=== Records ===

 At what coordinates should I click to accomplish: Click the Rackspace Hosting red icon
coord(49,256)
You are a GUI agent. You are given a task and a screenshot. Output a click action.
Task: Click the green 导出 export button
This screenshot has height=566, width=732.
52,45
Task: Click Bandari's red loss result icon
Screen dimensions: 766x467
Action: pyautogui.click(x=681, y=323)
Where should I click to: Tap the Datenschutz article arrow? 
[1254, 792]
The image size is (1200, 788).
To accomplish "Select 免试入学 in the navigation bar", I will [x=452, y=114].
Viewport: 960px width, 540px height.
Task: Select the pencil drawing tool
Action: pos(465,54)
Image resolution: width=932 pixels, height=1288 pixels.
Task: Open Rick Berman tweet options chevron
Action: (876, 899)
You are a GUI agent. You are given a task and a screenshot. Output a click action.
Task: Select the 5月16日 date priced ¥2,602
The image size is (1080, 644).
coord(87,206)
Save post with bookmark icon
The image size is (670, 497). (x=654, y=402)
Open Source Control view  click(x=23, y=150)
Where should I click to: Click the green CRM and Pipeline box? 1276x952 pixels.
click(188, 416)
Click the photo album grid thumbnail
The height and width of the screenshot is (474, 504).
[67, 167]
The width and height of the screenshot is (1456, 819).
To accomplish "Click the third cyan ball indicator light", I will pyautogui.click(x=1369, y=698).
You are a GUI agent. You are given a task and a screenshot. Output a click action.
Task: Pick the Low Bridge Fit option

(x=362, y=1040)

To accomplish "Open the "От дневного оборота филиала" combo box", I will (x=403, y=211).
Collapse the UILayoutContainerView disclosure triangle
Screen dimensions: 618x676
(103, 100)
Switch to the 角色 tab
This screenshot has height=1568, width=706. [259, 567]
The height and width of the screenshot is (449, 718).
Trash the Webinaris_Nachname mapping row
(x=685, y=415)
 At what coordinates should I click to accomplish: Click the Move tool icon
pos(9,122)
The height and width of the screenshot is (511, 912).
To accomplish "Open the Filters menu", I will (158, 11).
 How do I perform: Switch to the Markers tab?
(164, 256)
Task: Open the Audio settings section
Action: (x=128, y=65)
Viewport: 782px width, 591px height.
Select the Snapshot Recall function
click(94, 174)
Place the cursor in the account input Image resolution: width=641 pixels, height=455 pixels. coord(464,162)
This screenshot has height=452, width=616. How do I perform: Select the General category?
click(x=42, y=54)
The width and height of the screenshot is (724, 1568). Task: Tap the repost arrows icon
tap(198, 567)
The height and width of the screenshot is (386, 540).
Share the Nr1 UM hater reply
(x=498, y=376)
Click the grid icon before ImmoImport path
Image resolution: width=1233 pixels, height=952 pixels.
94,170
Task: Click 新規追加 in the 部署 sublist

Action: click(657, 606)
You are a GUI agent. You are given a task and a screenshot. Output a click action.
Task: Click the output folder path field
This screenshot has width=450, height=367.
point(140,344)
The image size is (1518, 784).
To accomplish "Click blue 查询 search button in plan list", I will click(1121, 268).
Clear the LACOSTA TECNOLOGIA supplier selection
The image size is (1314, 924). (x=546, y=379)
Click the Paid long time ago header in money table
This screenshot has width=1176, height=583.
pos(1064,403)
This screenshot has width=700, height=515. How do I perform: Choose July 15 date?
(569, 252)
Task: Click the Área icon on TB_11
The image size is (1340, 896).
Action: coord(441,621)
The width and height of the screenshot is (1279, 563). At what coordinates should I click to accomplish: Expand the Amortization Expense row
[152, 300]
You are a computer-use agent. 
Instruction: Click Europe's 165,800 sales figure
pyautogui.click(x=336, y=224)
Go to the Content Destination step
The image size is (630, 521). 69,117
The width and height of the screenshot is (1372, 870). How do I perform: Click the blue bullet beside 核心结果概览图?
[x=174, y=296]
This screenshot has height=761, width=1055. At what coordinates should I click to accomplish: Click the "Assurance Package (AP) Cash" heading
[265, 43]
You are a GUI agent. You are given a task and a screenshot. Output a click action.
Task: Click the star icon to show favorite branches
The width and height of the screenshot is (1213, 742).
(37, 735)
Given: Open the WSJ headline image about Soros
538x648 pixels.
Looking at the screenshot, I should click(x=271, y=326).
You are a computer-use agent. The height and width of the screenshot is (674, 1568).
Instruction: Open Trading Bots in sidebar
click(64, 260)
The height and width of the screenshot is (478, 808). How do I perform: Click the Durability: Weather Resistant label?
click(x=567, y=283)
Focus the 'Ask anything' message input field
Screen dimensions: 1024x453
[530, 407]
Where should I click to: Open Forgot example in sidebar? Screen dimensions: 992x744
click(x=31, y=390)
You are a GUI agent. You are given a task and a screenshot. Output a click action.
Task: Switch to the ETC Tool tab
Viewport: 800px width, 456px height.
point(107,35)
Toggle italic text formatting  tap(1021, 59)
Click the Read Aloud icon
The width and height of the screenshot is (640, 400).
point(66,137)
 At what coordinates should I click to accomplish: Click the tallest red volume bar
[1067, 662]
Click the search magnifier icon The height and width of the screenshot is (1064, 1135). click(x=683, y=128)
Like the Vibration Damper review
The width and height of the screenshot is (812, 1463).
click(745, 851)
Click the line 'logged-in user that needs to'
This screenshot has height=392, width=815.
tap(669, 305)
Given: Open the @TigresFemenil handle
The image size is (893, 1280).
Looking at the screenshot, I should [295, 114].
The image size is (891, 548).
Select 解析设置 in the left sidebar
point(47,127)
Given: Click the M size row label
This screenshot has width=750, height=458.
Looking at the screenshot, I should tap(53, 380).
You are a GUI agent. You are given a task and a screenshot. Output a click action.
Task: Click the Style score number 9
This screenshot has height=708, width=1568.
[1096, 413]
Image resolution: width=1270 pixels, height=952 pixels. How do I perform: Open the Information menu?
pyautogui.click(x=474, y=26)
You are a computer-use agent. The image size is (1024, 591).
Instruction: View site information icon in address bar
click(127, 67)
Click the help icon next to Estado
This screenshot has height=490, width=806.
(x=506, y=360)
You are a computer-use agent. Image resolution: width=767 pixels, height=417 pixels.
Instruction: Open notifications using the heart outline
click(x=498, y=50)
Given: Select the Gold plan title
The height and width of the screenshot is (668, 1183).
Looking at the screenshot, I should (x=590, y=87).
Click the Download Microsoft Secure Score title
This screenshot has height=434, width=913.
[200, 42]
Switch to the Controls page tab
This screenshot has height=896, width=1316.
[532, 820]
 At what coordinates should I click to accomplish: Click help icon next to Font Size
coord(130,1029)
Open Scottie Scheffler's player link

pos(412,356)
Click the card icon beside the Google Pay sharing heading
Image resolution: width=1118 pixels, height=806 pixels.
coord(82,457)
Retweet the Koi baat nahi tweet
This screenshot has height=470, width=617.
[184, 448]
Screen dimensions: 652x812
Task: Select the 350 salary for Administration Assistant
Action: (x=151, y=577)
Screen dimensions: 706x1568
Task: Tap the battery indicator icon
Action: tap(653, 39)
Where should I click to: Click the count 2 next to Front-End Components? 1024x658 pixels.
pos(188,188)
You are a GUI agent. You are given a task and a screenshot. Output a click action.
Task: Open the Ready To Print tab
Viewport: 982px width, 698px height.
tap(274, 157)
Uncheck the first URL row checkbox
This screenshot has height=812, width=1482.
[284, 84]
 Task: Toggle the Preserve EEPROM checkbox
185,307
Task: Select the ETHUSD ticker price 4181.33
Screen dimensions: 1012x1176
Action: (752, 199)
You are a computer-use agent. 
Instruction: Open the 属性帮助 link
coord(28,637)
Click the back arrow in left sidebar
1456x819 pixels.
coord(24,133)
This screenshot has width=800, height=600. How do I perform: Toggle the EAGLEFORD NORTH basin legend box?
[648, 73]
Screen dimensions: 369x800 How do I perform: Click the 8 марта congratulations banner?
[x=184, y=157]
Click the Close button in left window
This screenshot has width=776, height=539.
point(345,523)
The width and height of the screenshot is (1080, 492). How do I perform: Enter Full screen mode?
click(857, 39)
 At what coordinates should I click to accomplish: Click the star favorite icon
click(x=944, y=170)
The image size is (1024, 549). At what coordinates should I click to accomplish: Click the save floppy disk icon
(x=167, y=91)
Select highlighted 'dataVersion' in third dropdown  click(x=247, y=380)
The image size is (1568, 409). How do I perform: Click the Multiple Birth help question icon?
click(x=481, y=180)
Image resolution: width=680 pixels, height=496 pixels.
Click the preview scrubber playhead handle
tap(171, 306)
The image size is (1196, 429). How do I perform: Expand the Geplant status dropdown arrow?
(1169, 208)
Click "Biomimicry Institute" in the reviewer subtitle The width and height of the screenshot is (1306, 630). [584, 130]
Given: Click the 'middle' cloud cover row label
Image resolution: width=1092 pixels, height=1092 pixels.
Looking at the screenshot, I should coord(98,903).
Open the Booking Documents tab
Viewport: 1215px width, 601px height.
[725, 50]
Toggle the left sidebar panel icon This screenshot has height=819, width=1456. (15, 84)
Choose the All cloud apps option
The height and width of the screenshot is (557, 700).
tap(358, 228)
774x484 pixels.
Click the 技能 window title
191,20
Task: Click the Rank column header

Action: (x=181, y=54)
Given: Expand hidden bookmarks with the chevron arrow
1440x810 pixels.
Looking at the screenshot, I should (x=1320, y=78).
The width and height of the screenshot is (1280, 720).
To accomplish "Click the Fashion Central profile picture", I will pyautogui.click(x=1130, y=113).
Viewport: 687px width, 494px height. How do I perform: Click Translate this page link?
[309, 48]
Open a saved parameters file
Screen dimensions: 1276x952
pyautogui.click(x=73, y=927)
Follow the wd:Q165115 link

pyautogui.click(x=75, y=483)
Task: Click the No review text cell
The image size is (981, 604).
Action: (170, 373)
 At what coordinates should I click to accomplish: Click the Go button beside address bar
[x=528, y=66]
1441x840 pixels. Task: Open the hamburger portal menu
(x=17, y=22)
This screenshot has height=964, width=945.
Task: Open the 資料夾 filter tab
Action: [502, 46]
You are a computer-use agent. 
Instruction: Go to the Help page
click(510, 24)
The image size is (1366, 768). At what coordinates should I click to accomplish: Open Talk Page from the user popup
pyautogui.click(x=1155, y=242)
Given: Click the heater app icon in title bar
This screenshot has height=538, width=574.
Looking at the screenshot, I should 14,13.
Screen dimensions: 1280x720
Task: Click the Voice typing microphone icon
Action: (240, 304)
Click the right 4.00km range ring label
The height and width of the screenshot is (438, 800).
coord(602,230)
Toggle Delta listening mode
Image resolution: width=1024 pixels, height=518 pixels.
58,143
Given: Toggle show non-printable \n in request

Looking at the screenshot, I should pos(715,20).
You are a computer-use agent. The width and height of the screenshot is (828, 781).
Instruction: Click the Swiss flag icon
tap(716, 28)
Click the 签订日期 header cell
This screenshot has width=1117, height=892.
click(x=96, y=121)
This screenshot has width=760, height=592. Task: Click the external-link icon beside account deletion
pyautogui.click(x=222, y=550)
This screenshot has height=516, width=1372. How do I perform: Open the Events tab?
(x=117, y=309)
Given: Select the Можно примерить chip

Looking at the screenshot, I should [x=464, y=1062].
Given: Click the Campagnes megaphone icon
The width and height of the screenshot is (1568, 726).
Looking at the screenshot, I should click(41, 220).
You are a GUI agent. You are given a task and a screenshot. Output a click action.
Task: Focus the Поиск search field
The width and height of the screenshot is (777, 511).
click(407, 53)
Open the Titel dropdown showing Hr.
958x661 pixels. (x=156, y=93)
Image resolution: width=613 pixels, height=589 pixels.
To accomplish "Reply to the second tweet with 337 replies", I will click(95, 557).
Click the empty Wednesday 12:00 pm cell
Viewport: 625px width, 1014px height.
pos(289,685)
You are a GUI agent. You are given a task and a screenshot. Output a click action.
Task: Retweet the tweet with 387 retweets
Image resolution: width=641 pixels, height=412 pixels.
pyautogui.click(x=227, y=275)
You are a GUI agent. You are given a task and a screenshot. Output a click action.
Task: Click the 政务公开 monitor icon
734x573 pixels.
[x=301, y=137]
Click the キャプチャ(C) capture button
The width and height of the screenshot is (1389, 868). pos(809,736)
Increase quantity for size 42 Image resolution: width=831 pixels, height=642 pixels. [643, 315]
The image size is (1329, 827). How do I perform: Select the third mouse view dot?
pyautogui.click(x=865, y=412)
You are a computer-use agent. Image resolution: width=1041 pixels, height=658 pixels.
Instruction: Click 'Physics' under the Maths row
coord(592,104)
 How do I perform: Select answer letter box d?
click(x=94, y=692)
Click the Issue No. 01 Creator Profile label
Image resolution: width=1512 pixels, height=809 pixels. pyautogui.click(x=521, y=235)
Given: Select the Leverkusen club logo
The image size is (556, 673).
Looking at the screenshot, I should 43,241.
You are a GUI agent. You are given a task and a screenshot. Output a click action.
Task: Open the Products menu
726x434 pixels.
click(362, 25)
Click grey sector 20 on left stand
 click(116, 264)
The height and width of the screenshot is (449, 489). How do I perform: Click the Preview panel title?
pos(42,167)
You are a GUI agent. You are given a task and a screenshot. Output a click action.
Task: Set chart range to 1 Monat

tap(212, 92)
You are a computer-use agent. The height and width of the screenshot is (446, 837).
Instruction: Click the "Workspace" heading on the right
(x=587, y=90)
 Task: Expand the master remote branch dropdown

===

**What you will do**. All lines in the data above from the one with "The image size is (1518, 784)." through the one with "Task: Click the Área icon on TB_11" must be repeated exactly, and no others.

**Task answer**.
The image size is (1518, 784).
To accomplish "Click blue 查询 search button in plan list", I will click(1121, 268).
Clear the LACOSTA TECNOLOGIA supplier selection
The image size is (1314, 924). (x=546, y=379)
Click the Paid long time ago header in money table
This screenshot has width=1176, height=583.
pos(1064,403)
This screenshot has width=700, height=515. How do I perform: Choose July 15 date?
(569, 252)
Task: Click the Área icon on TB_11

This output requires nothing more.